The most relevant, perhaps, will be the calculation of the inductance of the coil with the core. There is a special formula that shows that this inductance is determined by the material from which the core is made, or rather, by its magnetic permeability. This formula looks like this:
L = m * m0* n2* S / l,
where m is the magnetic permeability of the core material, m0- magnetic constant (it is equal to 12.56 · 10-7 GN / m), S is the cross-sectional area of the coil, l is the length of the winding.
The calculation of the turns of the inductor is very simple: it is the number of conductor layers wound on the core.
We figured out the formulas, and now a little about where exactly these formulas and calculations can be useful to us.
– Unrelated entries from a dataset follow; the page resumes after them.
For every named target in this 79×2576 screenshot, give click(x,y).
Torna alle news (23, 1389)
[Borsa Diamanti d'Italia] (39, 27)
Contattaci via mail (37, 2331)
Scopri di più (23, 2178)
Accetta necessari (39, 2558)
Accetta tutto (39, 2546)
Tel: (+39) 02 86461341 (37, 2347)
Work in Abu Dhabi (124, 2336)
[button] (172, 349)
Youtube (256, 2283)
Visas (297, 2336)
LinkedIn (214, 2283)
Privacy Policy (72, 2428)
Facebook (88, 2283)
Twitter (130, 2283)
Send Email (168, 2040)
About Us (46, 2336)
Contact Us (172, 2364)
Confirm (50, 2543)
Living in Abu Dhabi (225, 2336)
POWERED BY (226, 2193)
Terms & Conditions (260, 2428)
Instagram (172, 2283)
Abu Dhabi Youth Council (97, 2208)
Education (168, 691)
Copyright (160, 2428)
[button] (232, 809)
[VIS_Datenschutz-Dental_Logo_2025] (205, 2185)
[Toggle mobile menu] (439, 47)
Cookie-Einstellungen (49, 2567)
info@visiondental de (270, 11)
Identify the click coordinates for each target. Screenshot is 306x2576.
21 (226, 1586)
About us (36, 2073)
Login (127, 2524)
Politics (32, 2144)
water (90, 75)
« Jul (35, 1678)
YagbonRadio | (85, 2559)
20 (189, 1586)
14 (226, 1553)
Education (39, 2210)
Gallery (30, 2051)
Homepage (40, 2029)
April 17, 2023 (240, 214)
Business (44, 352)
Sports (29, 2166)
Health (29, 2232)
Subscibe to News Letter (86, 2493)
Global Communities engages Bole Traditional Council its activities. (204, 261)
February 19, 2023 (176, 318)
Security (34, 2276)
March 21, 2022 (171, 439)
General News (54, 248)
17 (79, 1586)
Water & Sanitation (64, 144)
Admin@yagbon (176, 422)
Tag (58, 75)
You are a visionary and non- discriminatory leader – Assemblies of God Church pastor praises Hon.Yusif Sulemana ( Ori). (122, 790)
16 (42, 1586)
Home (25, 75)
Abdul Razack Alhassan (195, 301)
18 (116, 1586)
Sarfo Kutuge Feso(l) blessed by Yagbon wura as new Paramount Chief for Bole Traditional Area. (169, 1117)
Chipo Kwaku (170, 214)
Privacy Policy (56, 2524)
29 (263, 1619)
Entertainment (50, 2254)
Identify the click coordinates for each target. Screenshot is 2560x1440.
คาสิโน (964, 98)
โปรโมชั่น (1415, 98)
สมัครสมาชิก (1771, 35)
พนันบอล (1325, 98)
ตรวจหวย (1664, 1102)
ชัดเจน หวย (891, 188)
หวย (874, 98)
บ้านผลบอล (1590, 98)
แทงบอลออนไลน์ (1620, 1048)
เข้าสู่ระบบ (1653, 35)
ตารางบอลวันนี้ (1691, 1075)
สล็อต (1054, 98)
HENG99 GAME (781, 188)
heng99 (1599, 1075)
These formulas are very widely used because of the ubiquity of inductors.As we have already found out, there are different types of coils, each of which corresponds to its application. In this regard, it becomes necessary to somehow separate them according to their characteristics, because each industry needs its own specific inductance and good quality.
Basically, the calculation of the inductance of the coils is used in production and in electrical engineering. Every amateur radio operator should know how to calculate inductance, otherwise how can he determine which coil of a huge array is suitable for his purpose, and which coil is not.
You are interested?
Today there are a lot of scientists interested in magnetism and magnetic phenomena. They study both magnetic and electrical aspects of substances, trying to identify patterns and synthesize powerful magnets with certain necessary properties: for example, with a high melting point or superconductivity. All these materials can be used in a huge number of industries.
Let us give an example with the aerospace industry: promising for long-range interstellar flights are rockets with ionic engines that create thrust by ejecting ionized gas from a nozzle.The thrust force in such an engine depends on the temperature of the gas and the speed of its movement. Accordingly, in order to give the gas a maximum force for acceleration, we need a very strong magnet, which accelerates charged particles and also has a very high melting point in order not to melt when the gases exit the nozzle.
Knowledge is never superfluous and always somewhere, but it will come in handy. Now, if you get a program for calculating the inductance of a coil, you can easily tell why there are such formulas and what variables in them what they mean. This article is intended only for your reference, and if you want to know more, you should read the specialized literature (the benefit of many years of studying magnetic phenomena accumulated a lot).